Las fuerzas populares, en el sentido más amplio, más inclusivo, más generoso de la expresión, están ante una oportunidad. Porque el potencial conflicto que está en marcha tiene la marca de un parteaguas central de la política argentina: el que divide aguas entre las necesidades no satisfechas de una amplia mayoría de la población y el comportamiento corporativo, mezquino y en ocasiones mafioso de los distintos círculos concéntricos del poder real en la Argentina. De ese poder que nadie vota en elecciones libres. Que no figura en ninguna constitución y en ninguna ley. Que es un poder esencialmente fáctico: se tiene porque se usa.
Hay un lugar común muy usado en ciertas arenas militantes que dice que los problemas judiciales no tienen interés para el pueblo. Que la clave para su movilización no está en las formas del derecho sino en las demandas económicas y sociales insatisfechas; nada nuevo bajo el sol del activismo popular: este modo de pensar recibió el nombre de “economicismo”, allá en los primeros años del siglo XX. La reducción de la política a la economía termina siempre (o casi) en un elitismo que deja en manos de círculos muy pequeños las decisiones políticas. (Claro: si la política no es para el pueblo -preocupado siempre solamente por los problemas económicos- termina siempre en manos de burocracias pasivas y manipuladoras.)

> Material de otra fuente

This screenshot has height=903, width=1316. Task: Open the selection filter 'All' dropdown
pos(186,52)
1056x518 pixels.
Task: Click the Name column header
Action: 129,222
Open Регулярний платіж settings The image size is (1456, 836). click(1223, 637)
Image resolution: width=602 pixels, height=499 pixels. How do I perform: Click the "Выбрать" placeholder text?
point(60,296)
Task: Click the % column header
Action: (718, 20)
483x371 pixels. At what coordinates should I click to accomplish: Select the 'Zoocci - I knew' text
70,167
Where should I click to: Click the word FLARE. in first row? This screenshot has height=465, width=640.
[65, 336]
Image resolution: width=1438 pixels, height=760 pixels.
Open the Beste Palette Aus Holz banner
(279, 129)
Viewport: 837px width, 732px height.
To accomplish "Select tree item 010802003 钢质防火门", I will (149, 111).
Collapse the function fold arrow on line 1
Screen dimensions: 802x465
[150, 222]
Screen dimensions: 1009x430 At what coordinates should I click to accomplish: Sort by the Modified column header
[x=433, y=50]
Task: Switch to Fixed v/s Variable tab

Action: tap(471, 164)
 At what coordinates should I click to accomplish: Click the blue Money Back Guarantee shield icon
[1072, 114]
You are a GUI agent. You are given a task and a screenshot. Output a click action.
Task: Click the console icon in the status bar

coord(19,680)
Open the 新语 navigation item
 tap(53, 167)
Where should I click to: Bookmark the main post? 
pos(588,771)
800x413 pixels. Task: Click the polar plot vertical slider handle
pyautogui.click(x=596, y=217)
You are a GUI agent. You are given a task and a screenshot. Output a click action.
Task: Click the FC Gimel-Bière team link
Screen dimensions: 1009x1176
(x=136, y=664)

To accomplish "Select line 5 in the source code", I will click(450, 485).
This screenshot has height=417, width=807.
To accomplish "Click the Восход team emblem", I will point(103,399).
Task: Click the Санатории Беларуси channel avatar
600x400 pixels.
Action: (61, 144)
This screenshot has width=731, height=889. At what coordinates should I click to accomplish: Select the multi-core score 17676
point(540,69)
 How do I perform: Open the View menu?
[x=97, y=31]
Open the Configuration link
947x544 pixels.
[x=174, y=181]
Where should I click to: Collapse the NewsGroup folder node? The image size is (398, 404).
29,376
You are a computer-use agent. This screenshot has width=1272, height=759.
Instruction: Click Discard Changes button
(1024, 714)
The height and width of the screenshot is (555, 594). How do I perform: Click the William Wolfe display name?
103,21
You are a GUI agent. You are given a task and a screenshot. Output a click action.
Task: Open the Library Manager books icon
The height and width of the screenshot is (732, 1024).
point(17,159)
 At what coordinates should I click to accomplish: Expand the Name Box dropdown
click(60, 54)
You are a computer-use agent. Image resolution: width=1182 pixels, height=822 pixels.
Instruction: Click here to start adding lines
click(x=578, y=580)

Entre la saga del Lago Escondido (espléndida metáfora para la oscuridad de las trampas y los tráficos de influencia salidos a la luz) y los Dalessandro y los Milman han producido una grieta en la iniciativa política de la derecha. Está claro que no se trata de corrupción eventual o circunstancial, que hay, allí sí, una asociación ilícita de utilización sistemática de posiciones en el terreno estatal, judicial y del sistema político a favor de grupos delictivos. Con estos materiales hay suficiente para impulsar un reagrupamiento político con la consigna de la reconquista del estado de derecho en la Argentina. Y con el estado de derecho -y con la política- está definitivamente ligado el interés de los trabajadores y, en general, de los sectores más postergados del pueblo.